I would have been about 14, but we did not have TV so missed it.  I would note that the MONITOR program went on to spawn one of Britain's best and most controversial filmmakers, Ken Russell.  His MONITOR documentary on Elgar was the most popular TV program of the decade and is still available on DVD.  I watch it at least once a year.

My dad certainly fitted the mold, and I remember the thrill he got from pointing out the various valve factories around Cambridge, and getting exotic timbers to hand make cabinets.  Hand-make because he had no power tools, not even an electric drill.  The amount of physical exertion required to dress hardwood with hand planes is easily forgotten, but he made a corner reflex cabinet for 12" Tannoy dual concentric drivers just like the ones in the program. He even got me to design a console to house his Garrard 301 deck (as seen in the program). I now own and use the deck.

So thanks for the memories

Contrary to popular opinion regarding the ambiguity of accuracy in music reproduction, I have found a compelling way forward; one which underlines the fundamental importance of reproduction that is accurate to the live performance, the only cornerstone and datum one has in building an audio system.

There will be many live performances we each will have attended, and more than a few of which would have found recorded production. These form the beginning of any kind of calibration regarding one’s system build; the more recordings of live performances one has attended that is discovered, the better. Large scale orchestral/symphonic pieces are the best, as massed strings, piano and the cacophony of grouped instruments in on a true live stage present the most nuanced and simultaneously powerful delivery of dynamics, timbre and subtlety of soundfield, and subsequently, the completeness of musical performance. This obviously does not preclude any other kind of live performance, as the greater the variety and number of attended live performances we are able to find recordings of, the better our ability to gauge those which correspond best to how we experienced them.

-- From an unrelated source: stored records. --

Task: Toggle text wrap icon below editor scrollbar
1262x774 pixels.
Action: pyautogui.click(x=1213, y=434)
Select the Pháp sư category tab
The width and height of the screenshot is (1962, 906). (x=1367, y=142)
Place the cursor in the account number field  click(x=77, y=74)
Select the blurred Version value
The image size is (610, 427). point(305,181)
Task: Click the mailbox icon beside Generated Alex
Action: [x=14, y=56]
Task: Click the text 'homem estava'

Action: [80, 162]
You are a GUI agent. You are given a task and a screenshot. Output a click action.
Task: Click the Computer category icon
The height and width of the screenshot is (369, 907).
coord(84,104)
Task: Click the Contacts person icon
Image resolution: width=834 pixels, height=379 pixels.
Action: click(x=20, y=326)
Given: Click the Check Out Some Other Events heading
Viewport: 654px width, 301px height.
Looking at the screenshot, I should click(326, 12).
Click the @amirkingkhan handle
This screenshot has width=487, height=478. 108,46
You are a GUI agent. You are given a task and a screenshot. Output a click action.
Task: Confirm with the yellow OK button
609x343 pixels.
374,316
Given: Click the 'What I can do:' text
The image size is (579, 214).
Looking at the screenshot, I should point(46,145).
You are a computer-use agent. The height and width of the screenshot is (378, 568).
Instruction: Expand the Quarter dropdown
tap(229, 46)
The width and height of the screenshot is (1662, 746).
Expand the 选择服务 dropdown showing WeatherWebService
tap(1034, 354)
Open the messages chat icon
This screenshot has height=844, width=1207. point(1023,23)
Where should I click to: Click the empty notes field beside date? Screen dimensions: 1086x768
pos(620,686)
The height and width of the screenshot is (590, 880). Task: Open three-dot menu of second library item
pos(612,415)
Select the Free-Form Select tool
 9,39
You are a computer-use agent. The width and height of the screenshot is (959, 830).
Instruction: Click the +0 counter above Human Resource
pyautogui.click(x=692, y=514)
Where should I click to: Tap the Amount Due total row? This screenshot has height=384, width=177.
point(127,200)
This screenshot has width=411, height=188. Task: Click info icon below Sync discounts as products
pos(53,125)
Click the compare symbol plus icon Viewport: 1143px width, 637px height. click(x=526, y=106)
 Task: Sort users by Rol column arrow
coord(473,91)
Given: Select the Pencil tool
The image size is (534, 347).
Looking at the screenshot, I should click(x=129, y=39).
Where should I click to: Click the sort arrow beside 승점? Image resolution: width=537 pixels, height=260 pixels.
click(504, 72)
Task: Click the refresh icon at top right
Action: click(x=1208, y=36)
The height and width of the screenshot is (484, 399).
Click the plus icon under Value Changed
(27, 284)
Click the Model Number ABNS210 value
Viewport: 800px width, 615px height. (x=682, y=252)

Not many recorded tracks will sound accurate to those performances one has attended and remembered. A precious few will be outstanding and so very realistic, they will be remarkably close to our memory of what we had experienced in scale, timbre and dynamics, due to a number of factors; being one’s seated location; venue acoustics, spread of recording microphones; and skill of sound engineering; all in relation to each other.

These few recordings form the basis of what one turns to whenever evaluating a fresh addition to one’s system, after which the invitation to other audiophiles is extended for their appraisal of the recorded tracks they have had privilege of having attended the live performance of, for further evaluation of our closest approximation to accuracy. This is not and has never been about a comparison to tracks we are familiar with, how banal and misleading that would be? It is about a critical test to those few live performances we have attended that have been recorded as closely as possible to what we remember. It may not be absolutely definitive, but it’s the closest to truth we have. 

Of course accuracy in audio reproduction exists. 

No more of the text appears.